[Saved data entries]
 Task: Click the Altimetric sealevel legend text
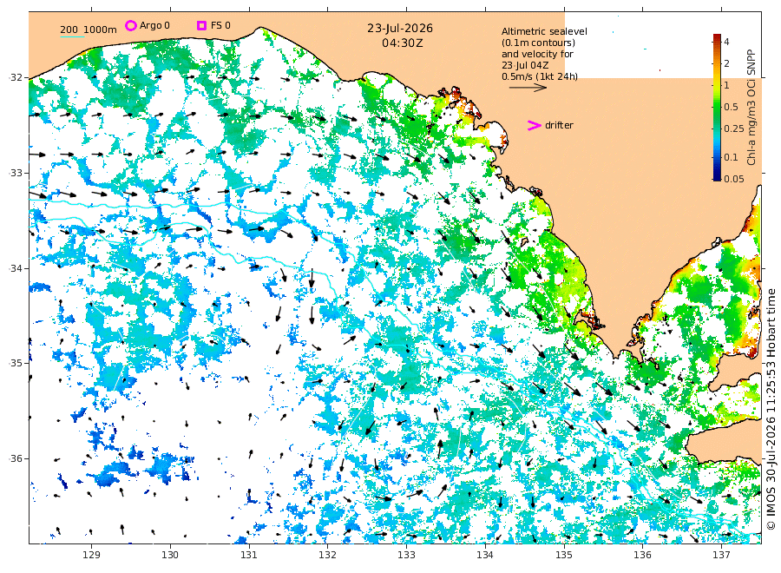click(544, 31)
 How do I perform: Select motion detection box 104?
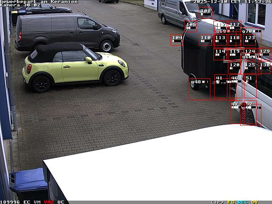point(176,40)
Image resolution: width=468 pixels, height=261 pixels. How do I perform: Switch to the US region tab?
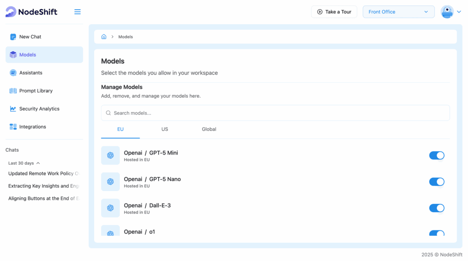click(x=165, y=129)
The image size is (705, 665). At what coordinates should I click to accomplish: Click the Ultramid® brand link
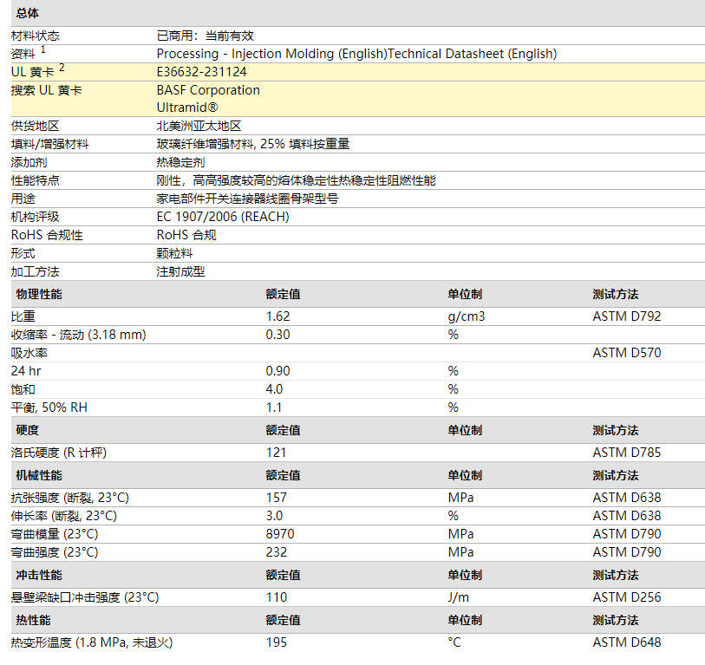click(187, 108)
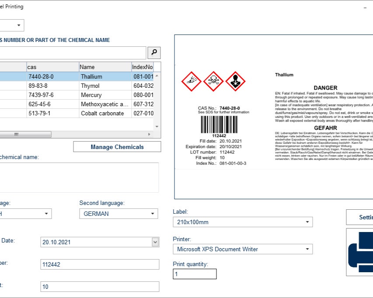Click the skull and crossbones hazard pictogram
Viewport: 373px width, 298px height.
pyautogui.click(x=213, y=81)
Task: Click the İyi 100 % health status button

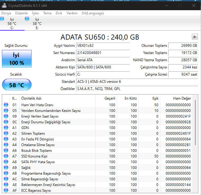Action: pos(16,59)
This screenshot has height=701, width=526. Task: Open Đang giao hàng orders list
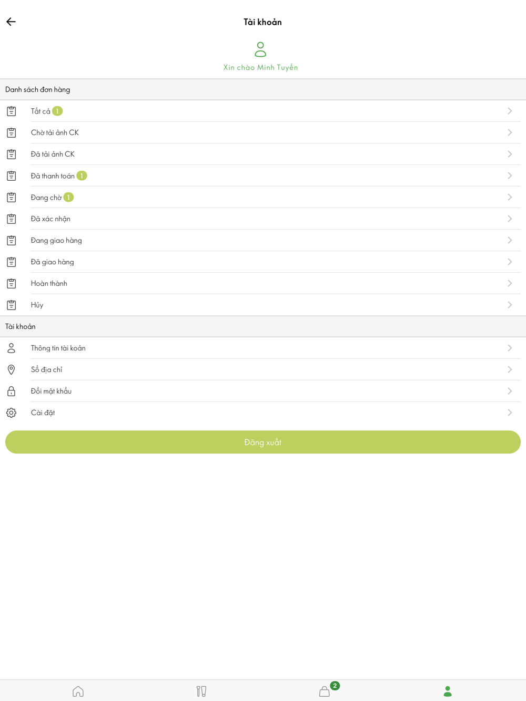point(263,240)
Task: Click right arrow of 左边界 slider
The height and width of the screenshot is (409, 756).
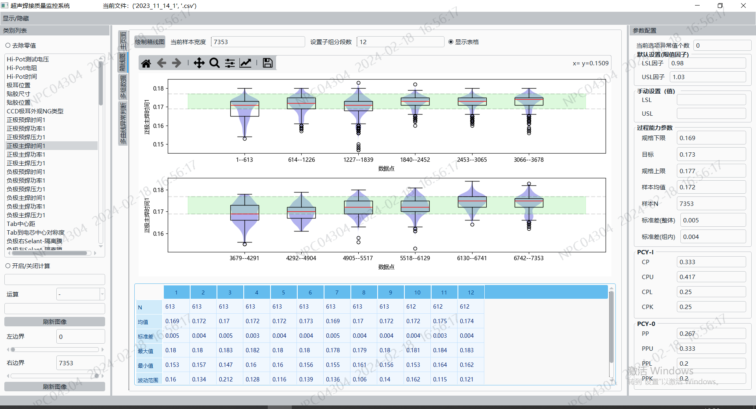Action: [103, 350]
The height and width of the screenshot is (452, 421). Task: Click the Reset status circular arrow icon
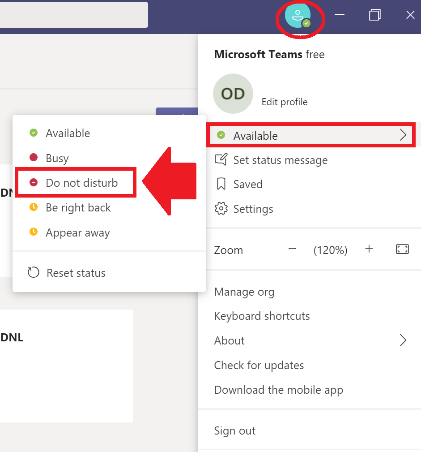tap(34, 272)

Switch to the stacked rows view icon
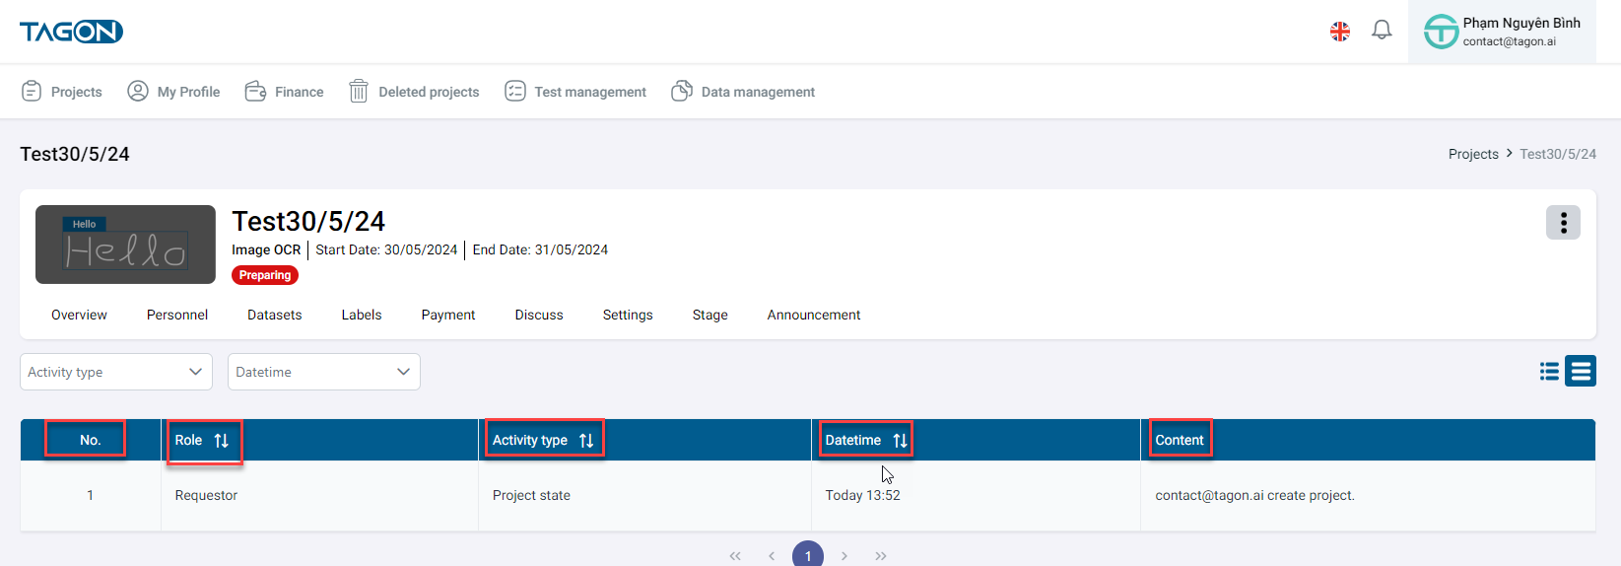click(1581, 372)
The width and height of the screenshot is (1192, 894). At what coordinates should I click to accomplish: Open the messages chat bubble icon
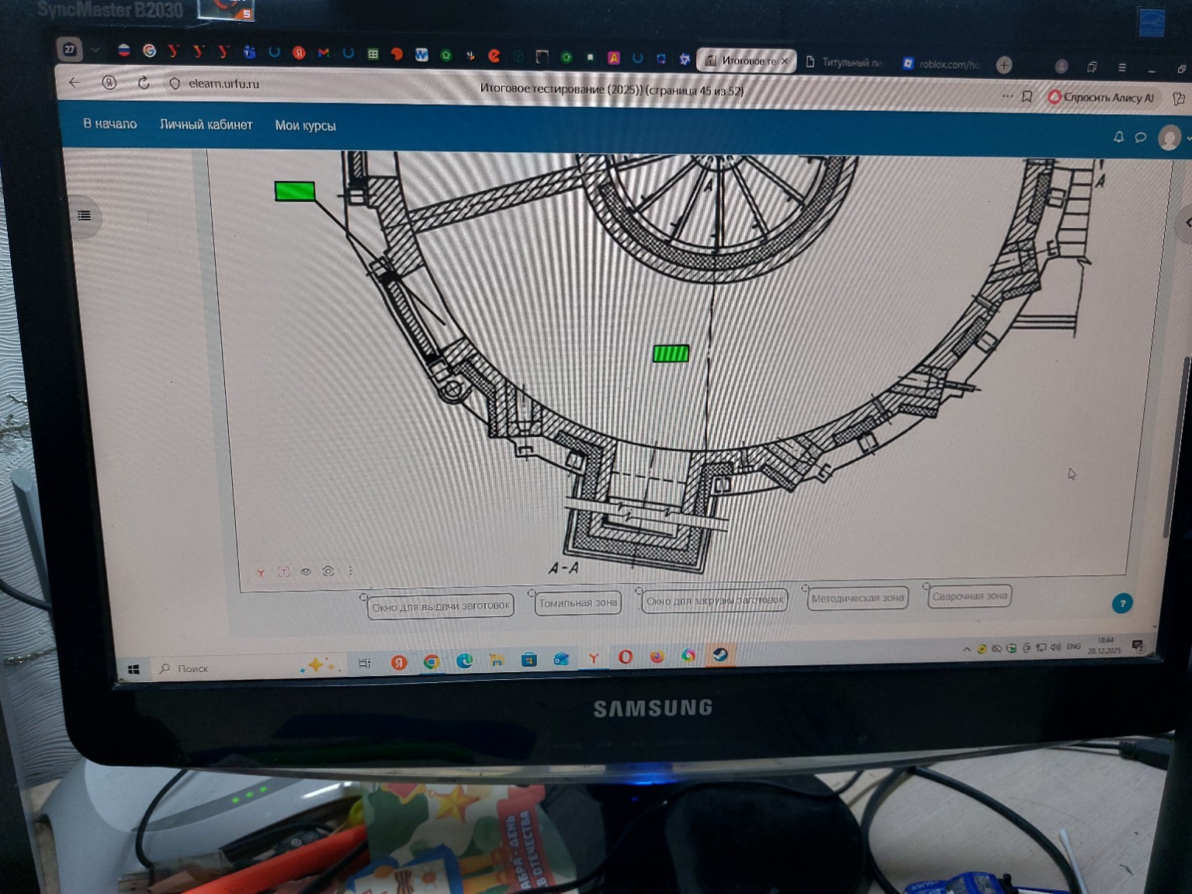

EXERCISE – From the line that contains "The height and width of the screenshot is (409, 756)." to the last line of the data, print each line exactly, both ends included, and omit the pictures.

OUTPUT FOR THIS EXERCISE –
The height and width of the screenshot is (409, 756).
Action: [103, 350]
The height and width of the screenshot is (452, 421). Task: Click the Reset status circular arrow icon
tap(34, 272)

Switch to the stacked rows view icon
click(1581, 372)
The width and height of the screenshot is (1192, 894). At what coordinates should I click to accomplish: Open the messages chat bubble icon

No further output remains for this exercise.